The days in the harem blurred together. Morning bells roused them, attendants brought trays of fruit and bread, and the women drifted through a cycle of baths, music, and waiting. Guards watched every door.

For the others, it was a life of resigned luxury. For Aelios, it was a nightmare.

He ate sparingly, kept to the corners, and spoke little. The older women watched him with knowing eyes, but said nothing. Some whispered that the new girl was simply shy. Others muttered that she was strange, too silent, too stiff. Aelios heard it all, his heart sinking deeper each day.
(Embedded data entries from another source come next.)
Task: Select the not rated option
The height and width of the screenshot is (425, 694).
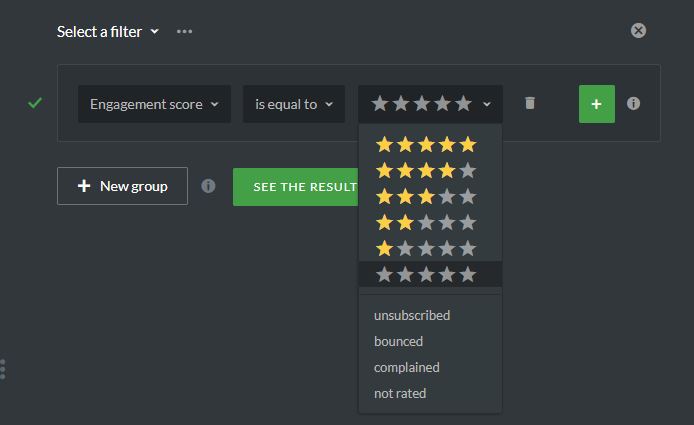Action: pos(400,393)
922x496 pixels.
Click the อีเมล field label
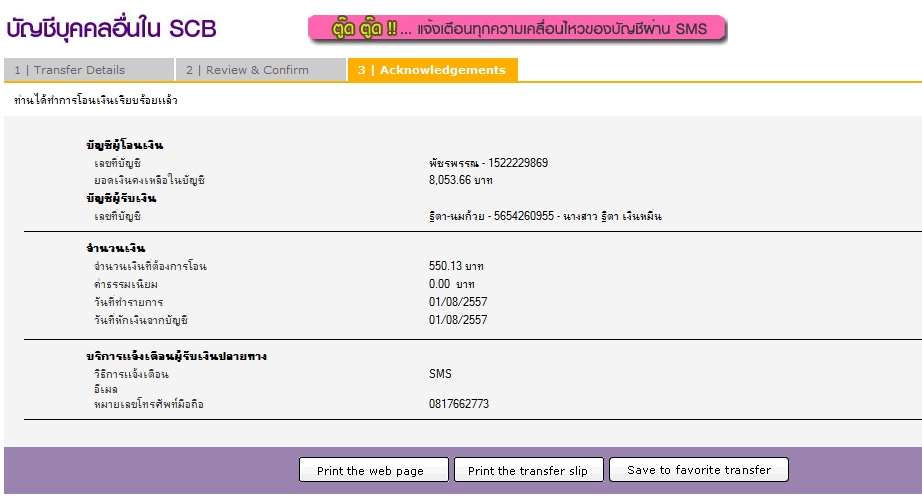(x=106, y=389)

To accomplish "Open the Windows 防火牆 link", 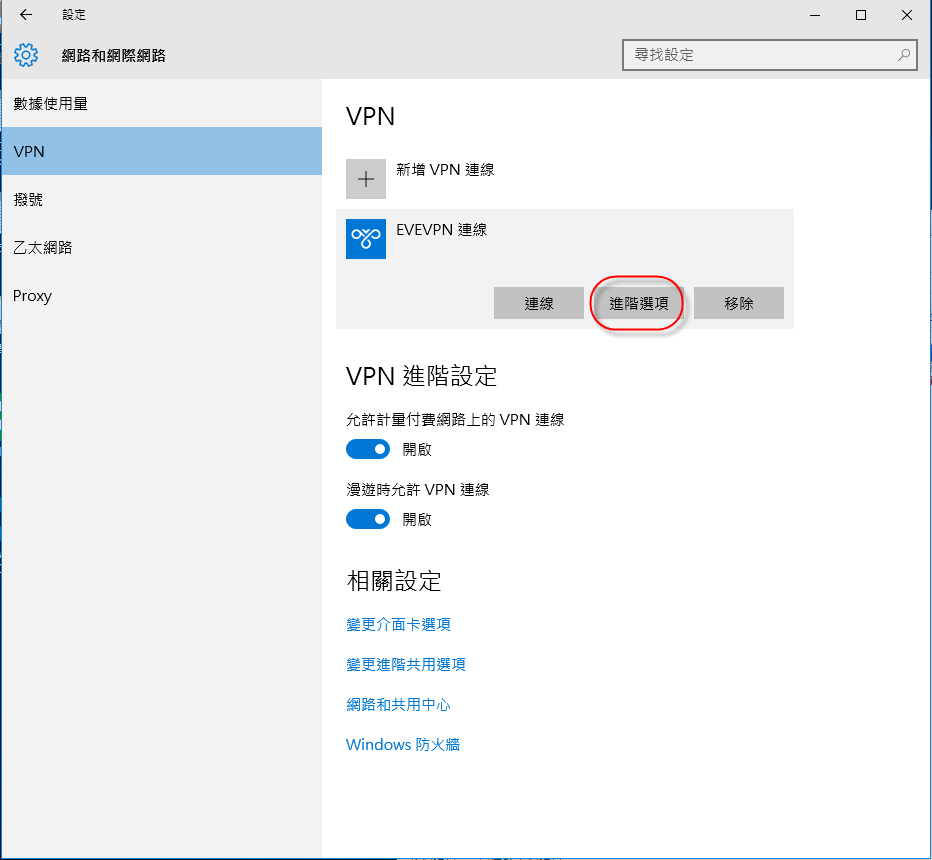I will (403, 745).
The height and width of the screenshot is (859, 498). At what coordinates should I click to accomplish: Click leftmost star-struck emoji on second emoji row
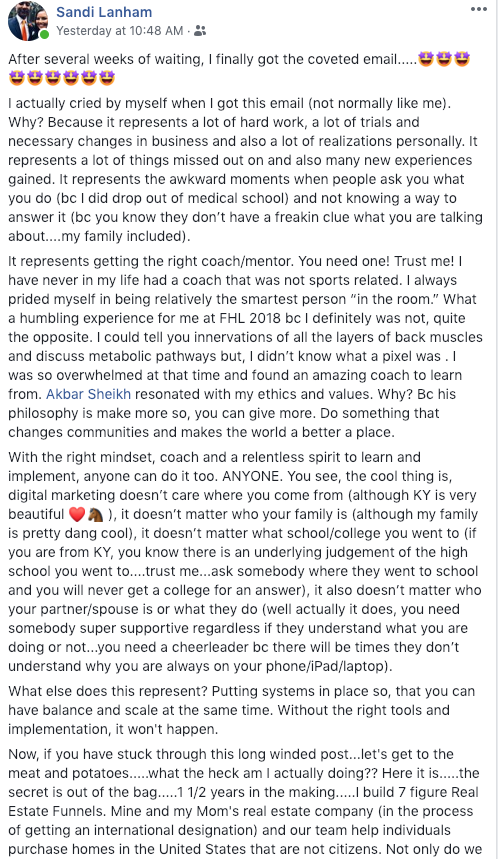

Finally, he could bear it no longer.

One evening, when the women slept in their curtained alcoves, he crept to the barred door where a soldier stood watch. The torchlight glimmered on the man’s armor. Aelios pressed close and whispered urgently through the bars.

“You must listen,” he said in the soldiers’ tongue, broken but desperate. “I… am not a girl.”

The guard frowned, confused. Aelios pointed to his chest, then lower, searching for words. “Not woman. Man. Boy. You mistake.”

The soldier’s eyes widened. He hissed sharply, his head jerking toward the sleeping women. Then he seized Aelios by the wrist through the bars, his grip like iron.

“Silence,” he growled. “Do you want death?”

Another soldier approached, hearing the commotion. The first spoke quickly, and both stared at Aelios in horror. One muttered a curse. The other grabbed his collar through the bars, pulling him close.

“If the King learns,” the man whispered, “we die. All of us. You, us, everyone.”

Aelios shook his head frantically. “Then let me go. Please! I will run, I will disappear. He will never know.”

The soldiers exchanged a long look. For a moment, Aelios thought they might agree. But then the older of the two spoke with grim finality.

“No. Too dangerous. If you flee and are caught, the King will ask why. If you live, you may speak. No. The truth must be buried.”

“Buried?” Aelios whispered.

The soldier’s gaze hardened. “We make you what he believes you are. A woman.”

The words struck like a blade. Aelios staggered back, heart slamming in his chest. “No. You cannot..”

The younger soldier cut him off. “Better that than your throat cut. Better that than all of us hanging from the walls.”

Before Aelios could protest further, the older soldier unlocked the door. Rough hands seized him, dragging him into a side chamber. There, the plan was spoken plainly.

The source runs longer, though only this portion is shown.